▸ **Instructions to follow**: Can you reproduce every line of the listing below word for word, leaving out the pictures?

"""

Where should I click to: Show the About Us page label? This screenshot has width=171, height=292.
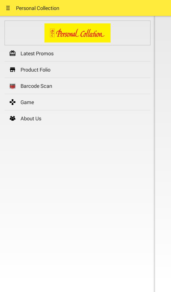[31, 119]
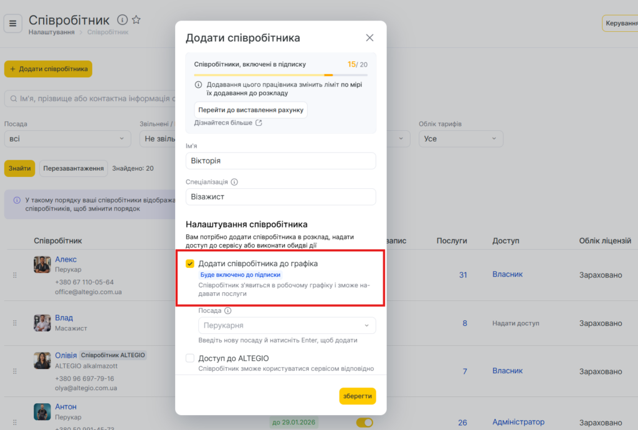Close the Додати співробітника dialog

point(369,38)
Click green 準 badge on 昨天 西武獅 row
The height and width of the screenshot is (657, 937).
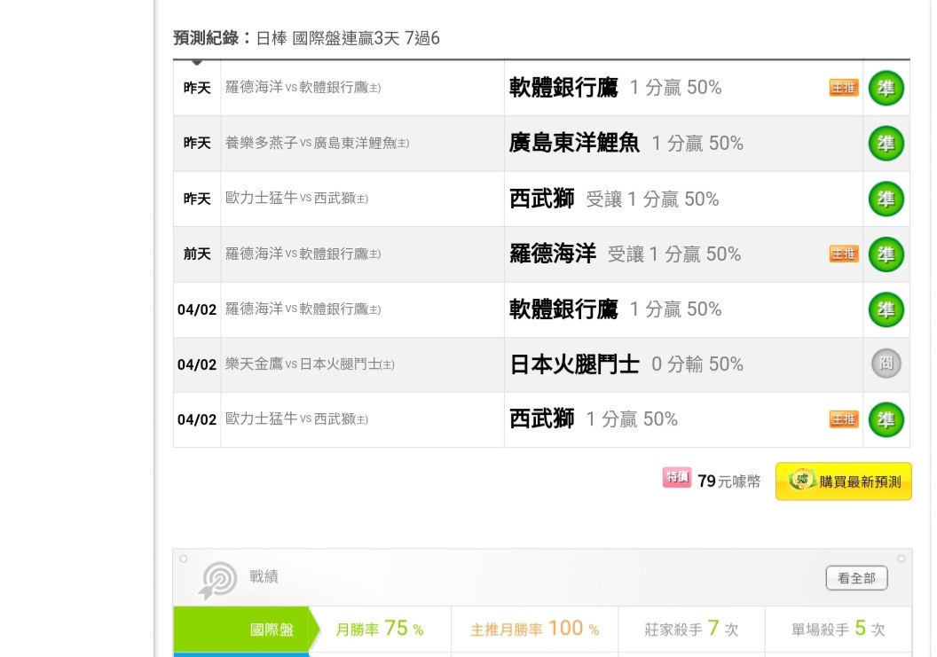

"""

▸ **Written response**:
Where should I click to: Show the About Us page label? This screenshot has width=171, height=292.
[31, 119]
Close the Додати співробітника dialog

point(369,38)
Click green 準 badge on 昨天 西武獅 row
The height and width of the screenshot is (657, 937).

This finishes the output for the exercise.